- Listed entries

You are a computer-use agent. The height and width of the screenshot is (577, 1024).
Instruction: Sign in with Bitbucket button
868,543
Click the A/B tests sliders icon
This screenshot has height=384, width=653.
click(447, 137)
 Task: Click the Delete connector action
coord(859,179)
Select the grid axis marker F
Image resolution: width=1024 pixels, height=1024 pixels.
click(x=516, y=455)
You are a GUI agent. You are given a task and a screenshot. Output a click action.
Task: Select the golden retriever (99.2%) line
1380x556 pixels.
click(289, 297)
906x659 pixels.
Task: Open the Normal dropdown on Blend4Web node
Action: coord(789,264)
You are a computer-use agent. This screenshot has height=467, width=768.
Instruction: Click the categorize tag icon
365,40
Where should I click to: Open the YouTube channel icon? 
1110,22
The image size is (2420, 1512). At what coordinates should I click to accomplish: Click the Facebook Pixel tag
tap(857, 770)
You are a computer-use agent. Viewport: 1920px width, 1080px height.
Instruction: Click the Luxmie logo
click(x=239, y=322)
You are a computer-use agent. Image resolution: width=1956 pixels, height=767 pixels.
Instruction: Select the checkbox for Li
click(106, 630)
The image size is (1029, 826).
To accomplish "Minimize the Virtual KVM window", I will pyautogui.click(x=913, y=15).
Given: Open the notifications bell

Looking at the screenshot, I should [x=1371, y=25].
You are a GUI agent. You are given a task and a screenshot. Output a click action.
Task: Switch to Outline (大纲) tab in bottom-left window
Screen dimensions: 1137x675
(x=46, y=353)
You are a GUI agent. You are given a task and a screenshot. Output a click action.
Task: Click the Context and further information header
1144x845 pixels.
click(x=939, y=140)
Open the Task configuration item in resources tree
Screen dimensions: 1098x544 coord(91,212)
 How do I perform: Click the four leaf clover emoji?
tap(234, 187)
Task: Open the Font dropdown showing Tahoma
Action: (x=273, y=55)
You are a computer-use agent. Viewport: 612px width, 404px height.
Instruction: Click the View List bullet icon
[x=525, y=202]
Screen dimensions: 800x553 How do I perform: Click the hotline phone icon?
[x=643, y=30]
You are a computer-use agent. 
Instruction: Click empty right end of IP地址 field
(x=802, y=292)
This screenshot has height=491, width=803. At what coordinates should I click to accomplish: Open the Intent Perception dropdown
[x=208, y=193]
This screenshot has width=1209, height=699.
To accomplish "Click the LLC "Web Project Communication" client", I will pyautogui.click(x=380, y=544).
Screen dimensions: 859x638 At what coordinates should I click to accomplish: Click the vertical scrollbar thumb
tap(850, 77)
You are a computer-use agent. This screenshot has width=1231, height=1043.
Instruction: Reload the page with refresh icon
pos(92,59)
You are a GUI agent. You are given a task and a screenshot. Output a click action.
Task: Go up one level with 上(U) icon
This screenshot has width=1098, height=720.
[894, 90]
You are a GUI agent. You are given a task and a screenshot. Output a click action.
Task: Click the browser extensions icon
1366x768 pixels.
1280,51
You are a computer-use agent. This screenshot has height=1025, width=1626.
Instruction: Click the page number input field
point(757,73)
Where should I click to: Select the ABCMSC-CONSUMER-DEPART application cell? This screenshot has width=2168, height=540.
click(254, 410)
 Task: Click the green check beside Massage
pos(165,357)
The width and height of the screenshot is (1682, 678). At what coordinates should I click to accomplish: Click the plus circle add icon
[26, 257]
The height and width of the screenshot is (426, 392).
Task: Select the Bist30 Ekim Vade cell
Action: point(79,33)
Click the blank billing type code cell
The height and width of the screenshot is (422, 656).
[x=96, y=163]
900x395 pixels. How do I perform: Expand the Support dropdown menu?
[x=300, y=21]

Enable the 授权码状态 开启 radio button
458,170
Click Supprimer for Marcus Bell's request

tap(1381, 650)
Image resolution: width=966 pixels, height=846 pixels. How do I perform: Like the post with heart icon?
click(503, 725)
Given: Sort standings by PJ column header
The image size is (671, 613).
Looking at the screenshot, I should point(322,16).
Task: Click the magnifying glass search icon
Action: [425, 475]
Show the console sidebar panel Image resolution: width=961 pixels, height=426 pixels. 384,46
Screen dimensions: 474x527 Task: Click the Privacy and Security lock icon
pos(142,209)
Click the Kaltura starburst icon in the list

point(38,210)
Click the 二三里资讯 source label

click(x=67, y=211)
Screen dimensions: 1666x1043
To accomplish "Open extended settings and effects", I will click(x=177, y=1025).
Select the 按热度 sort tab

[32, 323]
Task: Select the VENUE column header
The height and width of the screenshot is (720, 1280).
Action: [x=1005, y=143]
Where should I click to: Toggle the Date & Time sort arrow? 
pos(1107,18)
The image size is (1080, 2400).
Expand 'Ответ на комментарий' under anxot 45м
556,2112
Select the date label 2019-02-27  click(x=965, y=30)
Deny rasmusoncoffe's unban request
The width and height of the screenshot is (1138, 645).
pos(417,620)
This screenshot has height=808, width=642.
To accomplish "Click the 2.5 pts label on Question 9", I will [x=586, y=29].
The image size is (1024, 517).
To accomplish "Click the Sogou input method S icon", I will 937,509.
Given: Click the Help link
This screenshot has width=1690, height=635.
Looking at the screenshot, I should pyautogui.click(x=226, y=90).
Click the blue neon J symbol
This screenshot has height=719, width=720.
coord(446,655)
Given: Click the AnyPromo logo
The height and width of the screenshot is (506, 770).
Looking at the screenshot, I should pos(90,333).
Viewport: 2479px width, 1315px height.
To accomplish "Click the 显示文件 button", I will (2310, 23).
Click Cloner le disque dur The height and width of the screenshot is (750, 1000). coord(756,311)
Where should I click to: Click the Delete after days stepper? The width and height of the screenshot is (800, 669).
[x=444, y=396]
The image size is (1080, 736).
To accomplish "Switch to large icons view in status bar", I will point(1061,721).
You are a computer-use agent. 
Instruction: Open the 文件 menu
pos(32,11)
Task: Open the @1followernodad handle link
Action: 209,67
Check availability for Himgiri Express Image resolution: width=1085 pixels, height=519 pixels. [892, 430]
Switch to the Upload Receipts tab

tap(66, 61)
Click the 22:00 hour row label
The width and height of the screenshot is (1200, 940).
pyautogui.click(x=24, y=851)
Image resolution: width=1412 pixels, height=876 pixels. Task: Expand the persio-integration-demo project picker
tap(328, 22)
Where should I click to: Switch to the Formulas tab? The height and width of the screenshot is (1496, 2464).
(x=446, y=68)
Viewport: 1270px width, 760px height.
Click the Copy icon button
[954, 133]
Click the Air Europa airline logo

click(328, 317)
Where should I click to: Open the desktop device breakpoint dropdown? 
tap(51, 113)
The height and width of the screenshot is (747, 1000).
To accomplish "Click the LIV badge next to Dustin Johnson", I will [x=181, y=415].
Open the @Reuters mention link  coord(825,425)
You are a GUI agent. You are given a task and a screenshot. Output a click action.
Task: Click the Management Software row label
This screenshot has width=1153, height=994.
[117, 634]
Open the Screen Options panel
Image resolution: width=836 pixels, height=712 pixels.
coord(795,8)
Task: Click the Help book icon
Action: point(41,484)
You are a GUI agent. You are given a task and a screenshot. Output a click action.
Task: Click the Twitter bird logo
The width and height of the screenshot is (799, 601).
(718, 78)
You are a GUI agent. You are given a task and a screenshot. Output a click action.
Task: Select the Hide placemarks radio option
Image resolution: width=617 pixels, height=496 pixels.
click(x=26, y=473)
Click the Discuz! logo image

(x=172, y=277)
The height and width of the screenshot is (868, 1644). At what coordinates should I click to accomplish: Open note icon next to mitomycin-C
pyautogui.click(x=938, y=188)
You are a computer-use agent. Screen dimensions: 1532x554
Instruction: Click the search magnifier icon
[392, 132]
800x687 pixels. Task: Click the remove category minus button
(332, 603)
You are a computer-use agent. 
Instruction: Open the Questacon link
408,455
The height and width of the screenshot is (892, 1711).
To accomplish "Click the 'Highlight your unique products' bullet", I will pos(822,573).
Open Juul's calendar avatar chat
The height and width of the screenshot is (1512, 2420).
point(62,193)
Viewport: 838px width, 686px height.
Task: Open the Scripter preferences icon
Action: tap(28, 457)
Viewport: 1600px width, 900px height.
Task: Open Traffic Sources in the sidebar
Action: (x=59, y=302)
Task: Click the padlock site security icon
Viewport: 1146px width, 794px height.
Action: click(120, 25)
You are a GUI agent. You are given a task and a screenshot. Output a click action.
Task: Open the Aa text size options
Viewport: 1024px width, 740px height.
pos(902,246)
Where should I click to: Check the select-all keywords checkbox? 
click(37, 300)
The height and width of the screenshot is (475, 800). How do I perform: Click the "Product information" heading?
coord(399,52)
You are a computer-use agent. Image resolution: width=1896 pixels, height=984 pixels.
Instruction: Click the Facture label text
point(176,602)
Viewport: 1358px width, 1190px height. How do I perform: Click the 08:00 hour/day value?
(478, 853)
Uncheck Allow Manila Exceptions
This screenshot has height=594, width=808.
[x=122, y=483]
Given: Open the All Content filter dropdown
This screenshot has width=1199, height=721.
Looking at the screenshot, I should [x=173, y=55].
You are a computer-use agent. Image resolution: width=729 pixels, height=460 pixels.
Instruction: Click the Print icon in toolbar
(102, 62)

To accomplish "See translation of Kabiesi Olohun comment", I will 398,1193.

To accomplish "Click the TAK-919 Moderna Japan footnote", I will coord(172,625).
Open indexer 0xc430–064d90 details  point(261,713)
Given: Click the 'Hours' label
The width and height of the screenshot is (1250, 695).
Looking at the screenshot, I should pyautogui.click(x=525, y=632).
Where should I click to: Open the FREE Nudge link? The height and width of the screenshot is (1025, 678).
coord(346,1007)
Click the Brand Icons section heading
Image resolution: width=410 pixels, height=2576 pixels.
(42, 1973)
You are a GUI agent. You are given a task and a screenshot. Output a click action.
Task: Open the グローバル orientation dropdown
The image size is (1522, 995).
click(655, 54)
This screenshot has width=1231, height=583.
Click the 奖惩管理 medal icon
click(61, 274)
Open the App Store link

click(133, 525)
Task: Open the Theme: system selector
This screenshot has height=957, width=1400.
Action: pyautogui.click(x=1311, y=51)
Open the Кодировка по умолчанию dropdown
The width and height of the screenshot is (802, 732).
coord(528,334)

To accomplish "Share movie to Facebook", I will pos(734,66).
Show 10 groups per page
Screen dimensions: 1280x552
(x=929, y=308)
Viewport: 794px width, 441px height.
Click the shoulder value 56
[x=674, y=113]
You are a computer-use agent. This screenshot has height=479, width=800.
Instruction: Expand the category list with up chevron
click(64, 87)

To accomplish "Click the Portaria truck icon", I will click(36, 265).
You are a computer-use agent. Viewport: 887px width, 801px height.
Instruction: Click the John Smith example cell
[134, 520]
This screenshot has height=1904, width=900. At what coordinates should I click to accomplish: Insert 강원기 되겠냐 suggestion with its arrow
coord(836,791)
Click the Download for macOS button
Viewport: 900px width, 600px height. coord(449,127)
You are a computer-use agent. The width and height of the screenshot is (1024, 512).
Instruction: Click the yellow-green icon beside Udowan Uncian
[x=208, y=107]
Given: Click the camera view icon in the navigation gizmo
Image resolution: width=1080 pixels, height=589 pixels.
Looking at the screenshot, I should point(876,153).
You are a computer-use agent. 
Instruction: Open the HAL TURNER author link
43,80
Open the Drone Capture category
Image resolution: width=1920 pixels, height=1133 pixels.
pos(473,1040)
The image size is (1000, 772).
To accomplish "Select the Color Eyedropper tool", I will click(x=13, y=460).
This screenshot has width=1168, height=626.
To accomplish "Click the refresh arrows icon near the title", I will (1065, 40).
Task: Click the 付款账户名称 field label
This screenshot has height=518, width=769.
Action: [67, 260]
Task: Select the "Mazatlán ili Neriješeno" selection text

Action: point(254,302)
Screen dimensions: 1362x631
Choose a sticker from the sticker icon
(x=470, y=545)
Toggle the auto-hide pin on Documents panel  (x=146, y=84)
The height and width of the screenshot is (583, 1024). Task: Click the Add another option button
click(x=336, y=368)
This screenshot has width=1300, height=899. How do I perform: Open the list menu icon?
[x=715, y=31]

- Required action
Looking at the listing above, which lines hold "panel"? Copy every such line.

- Solution for this problem
Show the console sidebar panel Image resolution: width=961 pixels, height=426 pixels. 384,46
Open the Screen Options panel
Toggle the auto-hide pin on Documents panel  (x=146, y=84)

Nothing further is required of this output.